Why Some People Get Warnings and Others Don’t
Whether you experience a warning depends largely on where in the brain the seizure starts and how quickly it spreads. Focal seizures, which begin in one specific area, are more likely to produce a distinct aura because the activity stays localized long enough for you to consciously perceive it. The specific symptoms map to the brain region involved: temporal lobe seizures tend to produce déjà vu, emotional changes, and stomach sensations, while occipital lobe seizures are more likely to cause visual disturbances.
Generalized seizures, which involve both sides of the brain from the start, were long thought to strike without warning. But structured interviews have challenged that assumption. When people with generalized epilepsy are asked open-ended questions, about 21% report auras. When asked about specific symptoms using a checklist, that number jumps to nearly 65%. This suggests many people do experience subtle warnings but don’t recognize them as seizure-related or don’t think to mention them.
Absence seizures, a type of generalized seizure that causes brief lapses in awareness, are an exception. These typically last only a few seconds and often go unnoticed even by the person having them, with little to no perceptible warning.
What’s Happening in the Brain
In the minutes before a seizure becomes visible, the brain is already changing. Recordings of electrical activity show that the area where the seizure will start begins producing unusually strong slow-wave signals, similar to the patterns seen during deep sleep. This reflects neurons beginning to fire in abnormal synchrony.
As the seizure approaches, faster brain wave activity also increases at the seizure’s point of origin, then gradually spreads to surrounding regions. This spreading pattern of abnormal connectivity mirrors the progression many people feel during an aura: a sensation that starts small and specific, then builds and broadens. The shift from localized abnormality to widespread disruption is what eventually tips the brain into a full seizure.

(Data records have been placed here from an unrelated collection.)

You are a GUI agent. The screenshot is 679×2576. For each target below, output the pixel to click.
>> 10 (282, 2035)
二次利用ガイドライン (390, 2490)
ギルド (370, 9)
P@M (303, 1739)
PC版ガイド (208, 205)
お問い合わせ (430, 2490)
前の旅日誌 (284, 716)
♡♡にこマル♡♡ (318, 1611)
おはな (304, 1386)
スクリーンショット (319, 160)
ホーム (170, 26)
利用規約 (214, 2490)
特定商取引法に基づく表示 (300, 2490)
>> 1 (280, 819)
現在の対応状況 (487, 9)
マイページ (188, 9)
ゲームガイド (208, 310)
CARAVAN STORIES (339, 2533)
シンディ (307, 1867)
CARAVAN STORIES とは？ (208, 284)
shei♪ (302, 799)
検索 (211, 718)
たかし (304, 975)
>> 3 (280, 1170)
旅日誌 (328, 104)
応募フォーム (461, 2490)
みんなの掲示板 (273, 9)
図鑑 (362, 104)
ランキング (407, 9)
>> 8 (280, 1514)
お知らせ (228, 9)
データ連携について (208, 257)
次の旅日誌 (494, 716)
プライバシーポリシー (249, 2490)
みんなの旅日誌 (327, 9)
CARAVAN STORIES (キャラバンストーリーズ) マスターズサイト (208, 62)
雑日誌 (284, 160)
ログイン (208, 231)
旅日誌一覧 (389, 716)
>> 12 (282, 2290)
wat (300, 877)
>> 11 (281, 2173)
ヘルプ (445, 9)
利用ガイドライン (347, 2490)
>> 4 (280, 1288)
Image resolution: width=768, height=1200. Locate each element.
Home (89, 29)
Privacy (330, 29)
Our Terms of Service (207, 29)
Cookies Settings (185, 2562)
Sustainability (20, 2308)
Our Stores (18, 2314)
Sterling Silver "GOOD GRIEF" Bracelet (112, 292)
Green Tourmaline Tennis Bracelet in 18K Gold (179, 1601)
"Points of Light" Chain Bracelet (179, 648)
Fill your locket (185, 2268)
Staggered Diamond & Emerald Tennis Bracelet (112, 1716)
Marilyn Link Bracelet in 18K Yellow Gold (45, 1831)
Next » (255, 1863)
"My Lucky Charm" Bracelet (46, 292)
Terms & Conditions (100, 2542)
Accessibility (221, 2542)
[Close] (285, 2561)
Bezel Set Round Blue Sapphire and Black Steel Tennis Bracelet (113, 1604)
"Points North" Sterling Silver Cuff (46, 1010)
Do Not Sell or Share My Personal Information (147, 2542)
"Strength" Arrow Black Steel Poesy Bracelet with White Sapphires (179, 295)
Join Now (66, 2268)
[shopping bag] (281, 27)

Using Pre-Seizure Warnings Practically
If you experience consistent pre-seizure symptoms, tracking them can be genuinely useful. Keeping a seizure diary that includes prodromal mood changes, sleep quality, and any aura symptoms helps identify your personal pattern. Some people learn to recognize their prodrome reliably enough to take precautions: moving to a safe location, lying down, alerting someone nearby, or in some cases using prescribed rescue medication.
Not every aura leads to a larger seizure. Some people experience isolated auras that resolve on their own, which are technically focal aware seizures that simply don’t spread. But a change in aura frequency or character, or the appearance of auras in someone who previously had none, is worth reporting to your neurologist because it can signal a shift in seizure activity.